Control and automation. VM's longstanding support for scheduling, automation, performance monitoring and reporting, and virtual machine management is available for Linux virtual machines, as well.

Horizontal growth. An effective way to expand your Linux workload capacity is to add more Linux guests to a VM/ESA system.

In addition, emulators like Hercules and Flex will allow your PC to run any S/390 operating system and application.

Processor partitioning
Processor partitioning goes by various names according to manufacturer: Amdahl calls it Multiple Domain Facility (MDF); Hitachi calls it Multiple Logical Partition Feature (MLPF); and IBM calls it Logical Partitioning (LPAR). Whatever the name, the intent is the same: It divides a single machine into multiple virtual systems or images, each of which appears to the operating system running in it as a complete and isolated processor. Partitioning allows you to share all processing resources selectively. The number of partitions you can create depends on the manufacturer and the machine type, but typically the maximum is in the range of 10 to 15 images.

Partitioning can also be achieved using the hypervisor VM/ESA, which I'll discuss in greater detail in the next part of this series. It provides a processor with virtual machines for which the limit is measured in the range of hundreds to tens of thousands.

I/O subsystem
One of the distinguishing features of S/390 is its channel subsystem. S/390 defines a unified means of accessing its I/O subsystem. It does this by defining a channel subsystem that is, in effect, a collection of sophisticated independent outboard processing systems that take complete responsibility for performing I/O operations from the CPU. A System/390 operating system has only to issue a single instruction to get an I/O operation initiated. The channel subsystem and the I/O devices will perform all the support actions, such as memory access, path selection, and connection, and handle conditions such as RPS miss, caching, and error recovery.

Computers are often rated for speed in terms of MIPS, sometimes (correctly) referred to as "meaningless indicators of processor speed." This is especially true of S/390. Any true estimate of MIPS must include the work performed by the channel subsystem. Each component of the subsystem may have considerable processing power that is equivalent to a standalone server. Bear this in mind when you see comparisons of CPU performance.

A more detailed explanation of the I/O subsystem as it affects the implementation of Linux on S/390 will be detailed in part two of this series.

Early operating systems
In the early days, computing was batch oriented, and the operating systems first used on the S/390 architecture reflected this. They had names like Basic Operating System, Tape Operating System, Disk Operating System, and (my favorite acronym) PCP (Primary Control Program).

These evolved into the predecessors of the OS/390 and VSE/ESA that are available today. As they evolved, significant and robust timesharing and realtime transaction processing capabilities were added.

A brief history of IBM, S/360, and Unix
In her treatise "VM, Past, Present, and Future," Melinda Varian (see Resources) of Princeton University describes some interesting machinations involving the development of System/360, MIT, timesharing, and Unix. This passage is reproduced here with permission.

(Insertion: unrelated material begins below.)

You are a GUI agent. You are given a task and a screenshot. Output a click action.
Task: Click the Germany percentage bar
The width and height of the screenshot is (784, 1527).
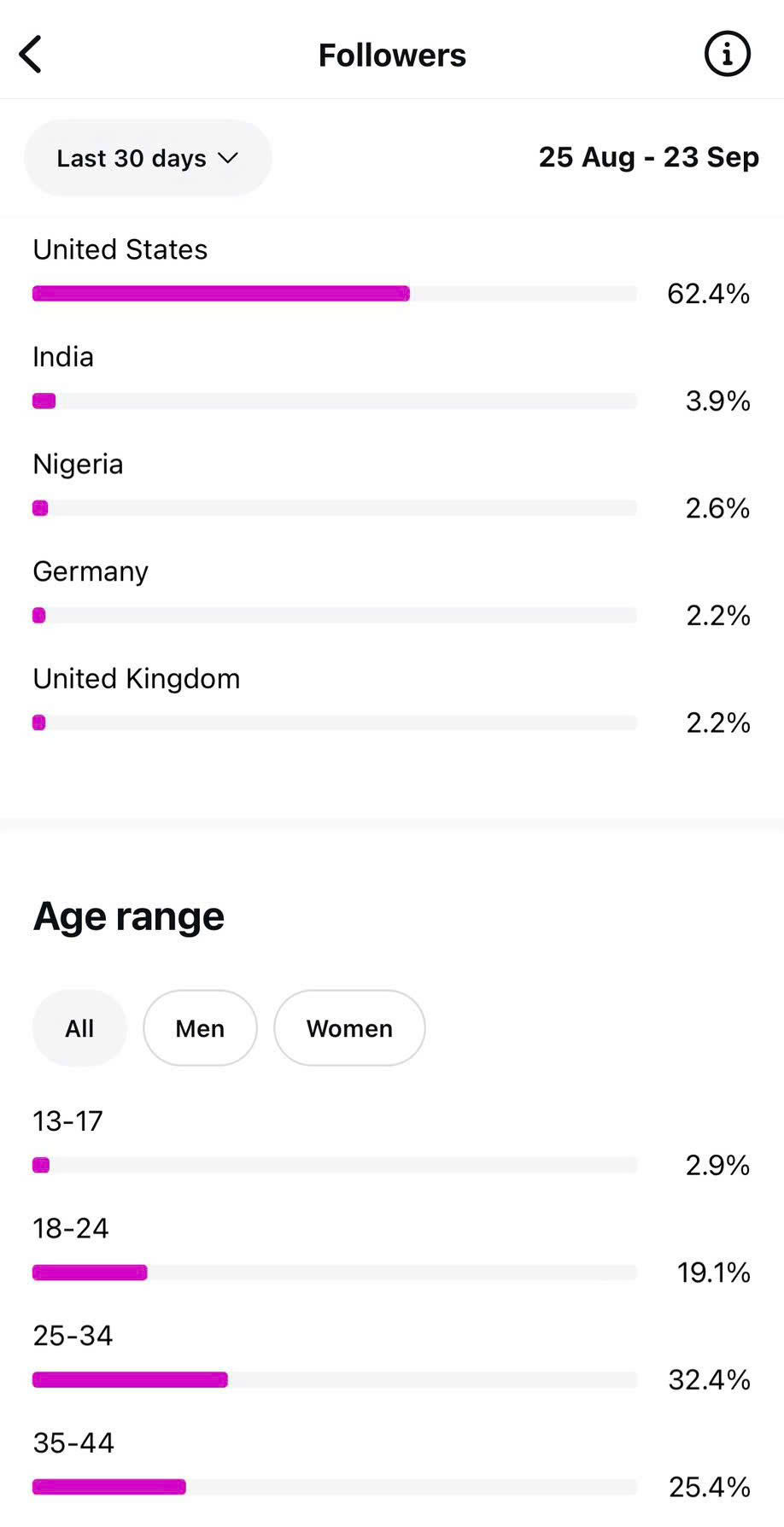point(334,616)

At the time IBM was embarking on its "make-or-break" development of System/360 (the grandfather of S/390), MIT was committed to timesharing and was providing timesharing services to several other New England universities as well as to its own users. At MIT, it was "no longer a question of the feasibility of a timesharing system, but rather a question of how useful a system [could] be produced". The IBMers in the MIT Liaison Office and the Cambridge Branch Office, being well aware of what was happening at MIT, had become strong proponents of timesharing and were making sure that the System/360 designers knew about the work that was being done at MIT. They arranged for several of the leading System/360 architects to visit MIT and talk with the faculty. However, inside IBM at that time there was a strong belief that timesharing would never amount to anything and that what the world needed was faster batch processing. MIT and other leading-edge customers were dismayed, and even angered, on April 7, 1964, when IBM announced System/360 without address relocation capability.
The previous fall, MIT had founded Project MAC to design and build an even more useful timesharing system based on the CTSS prototype. Within Project MAC, MIT were to draw on the lessons they had learned from CTSS to build the Multics system. The basic goal of the Multics project "was to develop a working prototype for a computer utility embracing the whole complex of hardware, software, and users that would provide a desirable, as well as feasible, model for other system designers to study." At the outset, Project MAC purchased a second modified 7094 on which to run CTSS while developing Multics. It then requested bids for the processor on which Multics would run.
One of the first jobs for the staff of the new center was to put together IBM's proposal to Project MAC. In the process, they brought in many of IBM's finest engineers to work with them to specify a machine that would meet Project MAC's requirements, including address translation. They were delighted to discover that one of the lead S/360 designers, Gerry Blaauw, had already done a preliminary design for address translation on System/360. Address translation had not been incorporated into the basic System/360 design, however, because it was considered to add too much risk to what was already a very risky undertaking. It must be remembered that IBM was placing the entire future of its business on the line with System/360.
The machine that IBM proposed to Project MAC was a System/360 that had been modified to include the "Blaauw Box." This machine was also bid to Bell Labs at about the same time. It was never built, however, because both MIT and Bell Labs chose another vendor. MIT's stated reason for rejecting IBM's bid was that it wanted a processor that was a mainline product, so that others could readily acquire a machine on which to run Multics. It was generally believed, however, that displeasure with IBM's attitude toward timesharing was a factor in Project MAC's decision.
Losing Project MAC and Bell Labs had important consequences for IBM. Seldom after that would IBM processors be the machines of choice for leading-edge academic computer science research. Project MAC would go on to implement Multics on a GE 645 and would have it in general use at MIT by October 1969. Also in 1969, the system that was to become Unix would be begun at Bell Labs as an offshoot and elegant simplification of both CTSS and Multics, and that project, too, would not make use of IBM processors.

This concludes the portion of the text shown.